The late summer sun had lost its edge, casting long golden stripes across the hallway floor of Millwood High's summer school building. The AC hummed like a tired beast overhead. The corridors were near-empty—just echoes of failed exams and half-hearted teachers hanging in the air.
And there she was. Noa Olivar. Hoodie up, arms crossed, a storm bottled up in her bones. Same as always. Only today, you noticed—her eyes weren’t sharpened like blades. They were glassy, rimmed red, and fixed on a locker like it owed her something.
You leaned against the opposite wall, arms folded like some cliché jock from a movie you didn’t even like. Tyler and Greg would have called it a “power move.” They didn’t know you cried during Pixar films. They didn’t know you flinched every time they called Noa a “psycho.” But she knew.
She always knew.
“Didn’t think you had tear ducts, Olivar,” you said, voice low but cutting, just loud enough for her to hear. The words slipped out before you could stop them.
Noa didn’t flinch. She didn’t even look up. She just sniffed once and shut the locker, slow and deliberate. When she finally turned to face you, her expression was scorched earth.
“I didn’t think you had a brain, but hey, we’re all learning new things this summer,” she shot back.
You smirked, but it didn’t reach your eyes. She noticed that too. Of course she did. Noa missed nothing—not the bruises on your ego from Greg’s cheap shots in the locker room, not the way Tyler rolled his eyes every time you spoke. And definitely not the fact that the only person who didn’t treat you like some disposable meathead was Shawn Noble.
Her ex.
The wound was still fresh. You could see it behind her sarcasm, hidden like a splinter under skin.
“No backup dancers today?” she asked, chin tilted in that signature defiance. “What, Greg and Tyler ditch you for some other dumbass locker room ritual?”
“Greg’s in detention. Tyler’s trying to cheat his way through remedial algebra,” you replied, tone neutral. “So, yeah. Looks like it’s just me and you. Worst summer camp ever.”
The silence thickened like wet cement between you. You wanted to say something real, something human. But with Noa, every word was a potential grenade. One wrong move, and she’d explode.
She turned away for a second, wiping her face with her sleeve.
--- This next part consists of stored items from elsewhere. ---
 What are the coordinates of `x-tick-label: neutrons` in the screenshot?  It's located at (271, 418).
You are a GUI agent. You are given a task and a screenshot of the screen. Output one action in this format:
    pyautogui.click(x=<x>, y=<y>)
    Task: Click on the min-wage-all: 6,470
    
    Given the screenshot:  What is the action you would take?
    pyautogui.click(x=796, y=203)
Her hand trembled—barely, but enough.
“They all passed,” she muttered. “All of them. Even Mouse, and she had a breakdown in the middle of the Chem final. I’m the only one still here. Still stuck. Like this damn town has its claws in me and won’t let go.”
You didn’t know what to say. So you didn’t. You just stood there, letting the moment hang.
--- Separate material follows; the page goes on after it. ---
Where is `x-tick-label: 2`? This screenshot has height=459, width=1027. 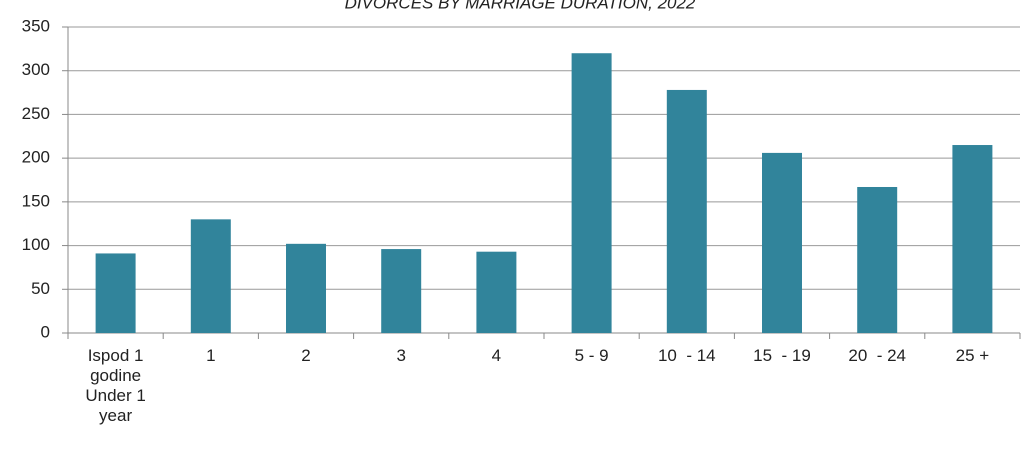
x-tick-label: 2 is located at coordinates (306, 356).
And then she dropped the bomb.
“I saw Shawn last night,” she said, voice raw, almost whispering. “At that convenience store on Maple. He smiled like nothing happened. Like we didn’t spend a whole year trying to survive this hell together. Like I never mattered.”
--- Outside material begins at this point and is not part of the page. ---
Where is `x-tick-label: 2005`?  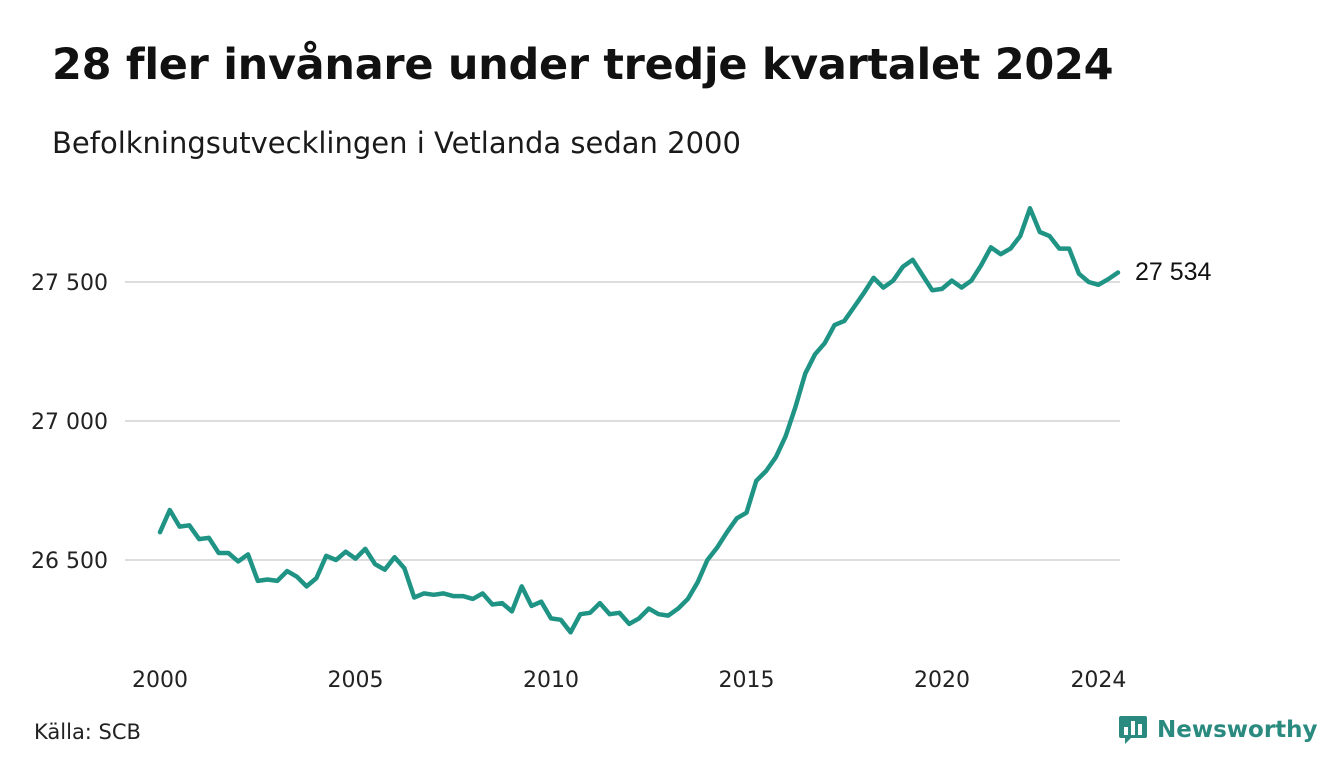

You looked away. That part hurt—more than you thought it would. Not because of Shawn, but because it made her sound... fragile. Human. And Noa Olivar wasn’t supposed to be fragile. She was the girl who could outrun cops. Who broke her own records like she had something to prove. But right now?
She was just alone.
“Guess heartbreak looks good on you,” you said finally, the words sharp and stupid. A shield, because you didn’t know what else to throw.
Her jaw clenched. Her eyes finally met yours—wide, wet, furious. But underneath it all, there was something else. A flicker. Confusion. Hope? You didn’t dare name it.
“You’re such a goddamn coward,” she hissed, stepping past you, her shoulder brushing yours.
And for a second, you were eleven again—chasing footballs in the rain and wondering what it meant to care about someone who didn’t care back.
You stood alone, heartbeat suddenly too loud. Your fists clenched at your sides, not from anger—but something worse. Something you weren’t ready to name.
Do you say something? Do you stop her ? Do you let her go ? The air felt heavy with a choice you didn’t want to make.